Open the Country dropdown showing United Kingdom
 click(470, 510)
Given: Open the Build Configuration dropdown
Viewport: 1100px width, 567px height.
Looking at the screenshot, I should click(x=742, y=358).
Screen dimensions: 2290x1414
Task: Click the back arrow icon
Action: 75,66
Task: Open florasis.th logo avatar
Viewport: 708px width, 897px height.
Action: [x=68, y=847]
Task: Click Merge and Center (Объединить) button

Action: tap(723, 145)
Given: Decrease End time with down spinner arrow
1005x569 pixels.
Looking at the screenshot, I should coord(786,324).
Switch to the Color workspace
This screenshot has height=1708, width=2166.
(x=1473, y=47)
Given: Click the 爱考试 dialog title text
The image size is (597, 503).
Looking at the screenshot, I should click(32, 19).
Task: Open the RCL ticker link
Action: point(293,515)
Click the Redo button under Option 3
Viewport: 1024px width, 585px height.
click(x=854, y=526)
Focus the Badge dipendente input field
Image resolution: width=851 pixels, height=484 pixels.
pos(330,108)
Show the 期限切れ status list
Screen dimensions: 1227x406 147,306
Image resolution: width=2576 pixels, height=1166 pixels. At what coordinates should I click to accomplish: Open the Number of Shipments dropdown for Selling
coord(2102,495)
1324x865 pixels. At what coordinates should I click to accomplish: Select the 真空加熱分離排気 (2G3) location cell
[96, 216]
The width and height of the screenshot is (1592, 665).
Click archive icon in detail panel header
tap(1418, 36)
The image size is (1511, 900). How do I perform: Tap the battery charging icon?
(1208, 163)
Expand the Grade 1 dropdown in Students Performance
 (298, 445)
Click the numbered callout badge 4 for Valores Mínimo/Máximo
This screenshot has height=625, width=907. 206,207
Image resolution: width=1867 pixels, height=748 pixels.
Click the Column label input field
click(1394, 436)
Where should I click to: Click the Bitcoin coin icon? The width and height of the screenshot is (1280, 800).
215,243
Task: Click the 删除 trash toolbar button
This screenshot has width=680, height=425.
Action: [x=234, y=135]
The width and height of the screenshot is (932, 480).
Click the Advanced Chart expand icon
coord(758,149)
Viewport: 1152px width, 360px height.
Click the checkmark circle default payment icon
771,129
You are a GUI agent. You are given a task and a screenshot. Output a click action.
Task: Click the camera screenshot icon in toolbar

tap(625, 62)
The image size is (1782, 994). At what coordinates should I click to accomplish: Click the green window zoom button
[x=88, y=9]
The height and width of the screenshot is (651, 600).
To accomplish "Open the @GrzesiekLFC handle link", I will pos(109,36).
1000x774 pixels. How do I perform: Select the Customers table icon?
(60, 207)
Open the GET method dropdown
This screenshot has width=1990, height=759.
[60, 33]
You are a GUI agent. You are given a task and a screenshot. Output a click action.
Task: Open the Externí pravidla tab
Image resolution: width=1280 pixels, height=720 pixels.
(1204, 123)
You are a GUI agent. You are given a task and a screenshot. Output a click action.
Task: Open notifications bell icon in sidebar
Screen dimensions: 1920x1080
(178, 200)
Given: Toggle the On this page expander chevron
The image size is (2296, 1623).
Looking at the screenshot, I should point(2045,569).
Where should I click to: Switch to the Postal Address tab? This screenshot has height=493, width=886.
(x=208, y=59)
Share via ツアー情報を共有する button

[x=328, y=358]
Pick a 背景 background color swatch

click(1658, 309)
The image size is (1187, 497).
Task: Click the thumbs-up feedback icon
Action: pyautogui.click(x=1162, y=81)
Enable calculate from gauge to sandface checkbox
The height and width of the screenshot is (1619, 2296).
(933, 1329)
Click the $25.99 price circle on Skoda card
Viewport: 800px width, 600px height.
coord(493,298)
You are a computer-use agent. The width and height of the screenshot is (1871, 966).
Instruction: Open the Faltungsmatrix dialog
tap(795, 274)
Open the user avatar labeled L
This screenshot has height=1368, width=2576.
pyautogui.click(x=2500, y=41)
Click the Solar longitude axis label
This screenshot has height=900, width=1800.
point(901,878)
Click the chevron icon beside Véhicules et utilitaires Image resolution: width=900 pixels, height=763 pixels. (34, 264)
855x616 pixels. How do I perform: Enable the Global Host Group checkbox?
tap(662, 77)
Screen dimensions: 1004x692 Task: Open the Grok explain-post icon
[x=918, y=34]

* **Exercise prompt**: Pick out each line in the entries above that contains the string "resolution" and copy those lines. Treat uppercase and lowercase letters as different.

* **Finished exercise**:
Image resolution: width=851 pixels, height=484 pixels.
Image resolution: width=2576 pixels, height=1166 pixels. At what coordinates should I click to accomplish: Open the Number of Shipments dropdown for Selling
Image resolution: width=1867 pixels, height=748 pixels.
Image resolution: width=1280 pixels, height=720 pixels.
Click the chevron icon beside Véhicules et utilitaires Image resolution: width=900 pixels, height=763 pixels. (34, 264)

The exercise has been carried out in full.